Mindfulness, self-awareness – just being thoughtful.

Call it what you want – it’s a vital skill for managers and leaders to master if they want to fulfil their key responsibility of ‘Governing Change‘ inside your organisation. 

To be able to carry out this responsibility effectively, managers need to develop a style which is not simply reactive.

And this isn’t easy, because their ‘survival instinct’ teaches them to react with caution or defensiveness to any new or unexpected development, whether in a wide context, such as the market in which your business operates, or a relatively narrow context, such as a discussion with a colleague that challenges the status quo.

As a result of this tendency, many opportunities in business are missed or lost.

Instead of stepping back and looking from a detached viewpoint, managers falsely link their own personal identity with past experience or expectations  to disruptive challenges.

Just as a soccer fan might have a miserable evening if his favourite team loses an ‘important’ match, so managers can lose control of themselves, and therefore their ability to govern change, by attaching themselves to their prejudices.
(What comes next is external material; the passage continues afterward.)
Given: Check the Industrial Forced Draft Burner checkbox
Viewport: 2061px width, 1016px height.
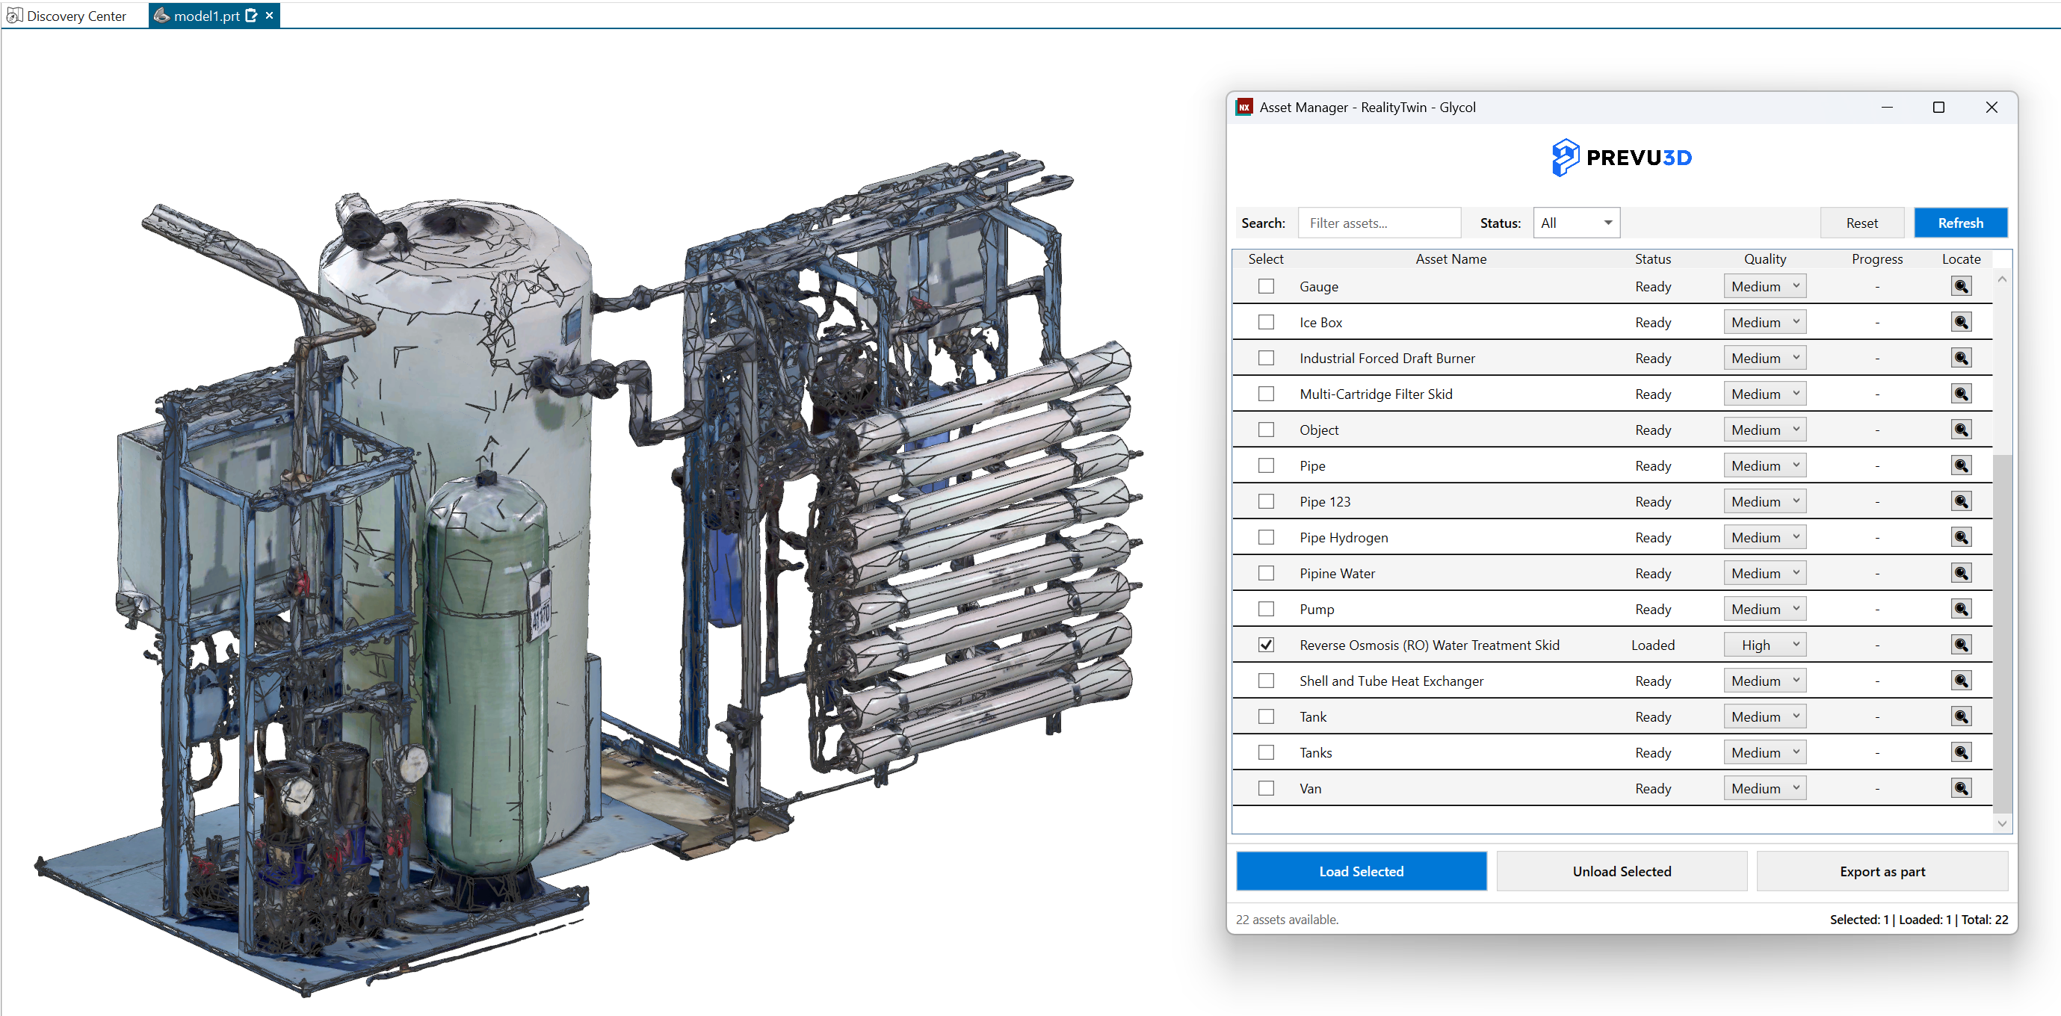Looking at the screenshot, I should click(1266, 358).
What’s the first mindful step to overcoming this tendency?

The Acknowledgement.

To govern change, managers need to:
1.    Pause, think, decide the direction in which they are going to take a conversation.
2.    Acknowledge the opinions or ideas of the other person.
3.    Move the conversation forwards into the future with an open question like…

“What Do You Propose?”

In our experience – this question is as close to a magic bullet as you will find for organisational development.

So – what do you propose for making your managers more mindful?